▶ [YOUR INSTRUCTIONS]
Leaving out every picture, transcribe the lines from the line that contains "Screen dimensions: 758x418" to the end of the entries below, both ends included.

Items from a data source

================

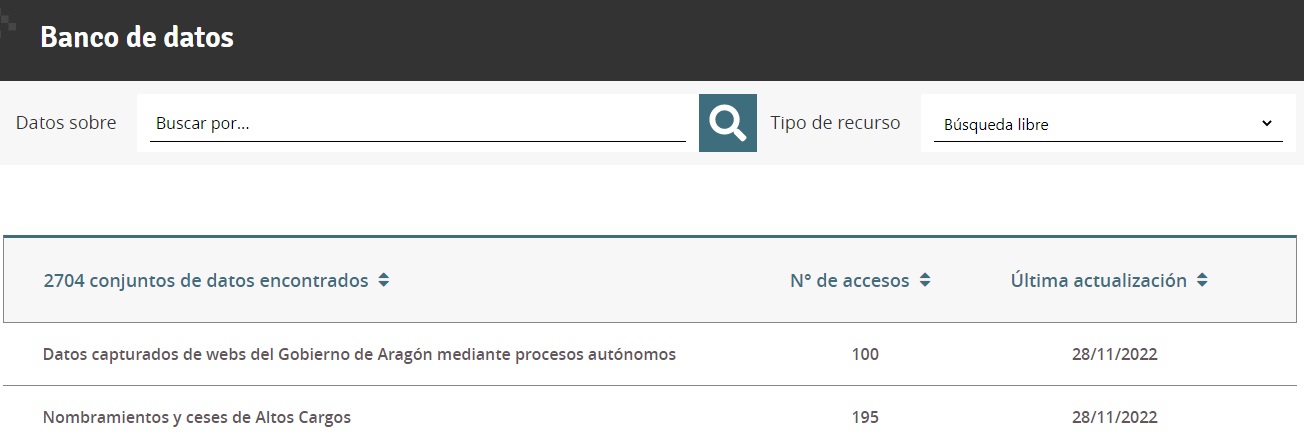Viewport: 1304px width, 446px height.
Task: Click sort arrows next to Nº de accesos
Action: (x=925, y=281)
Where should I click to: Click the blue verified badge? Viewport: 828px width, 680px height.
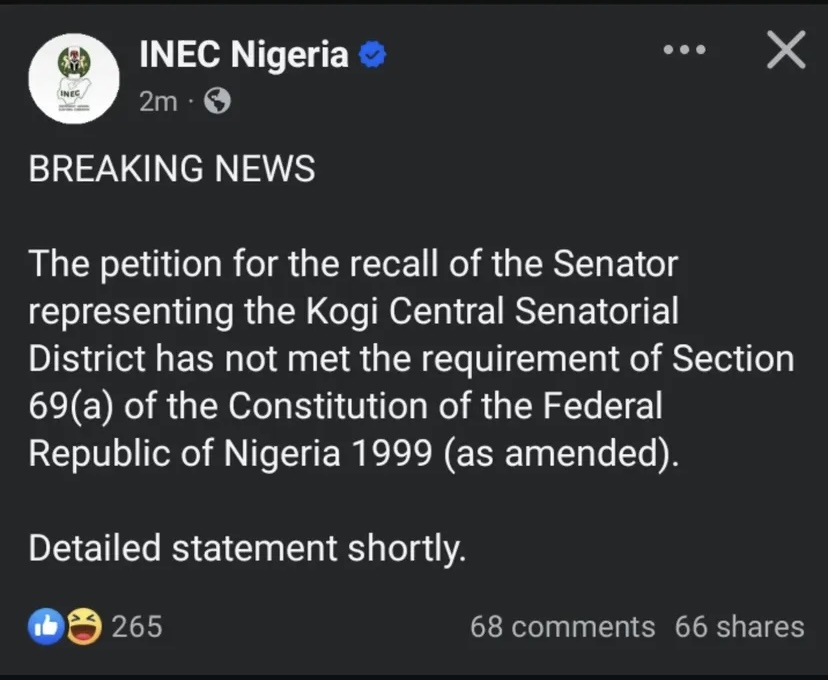click(x=372, y=56)
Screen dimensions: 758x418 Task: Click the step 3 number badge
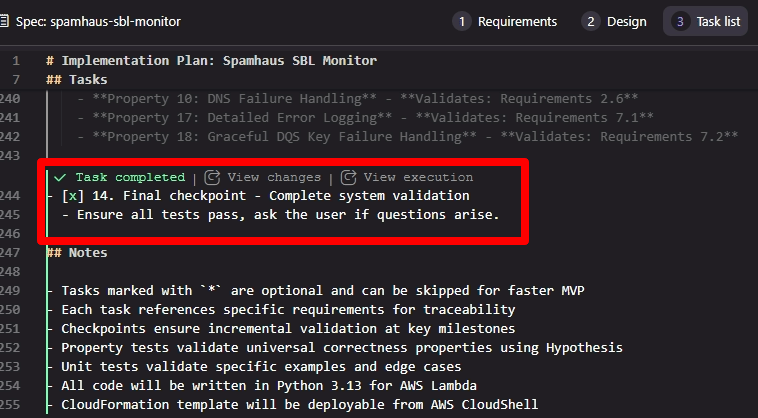(x=680, y=21)
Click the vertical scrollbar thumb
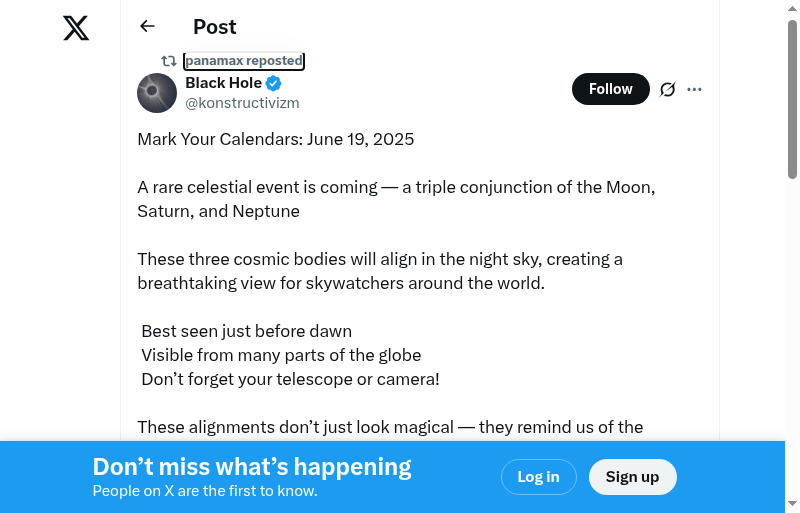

================

▶ [RESPONSE BOX]
Screen dimensions: 758x418 Task: Click the step 3 number badge
(x=680, y=21)
Click the vertical scrollbar thumb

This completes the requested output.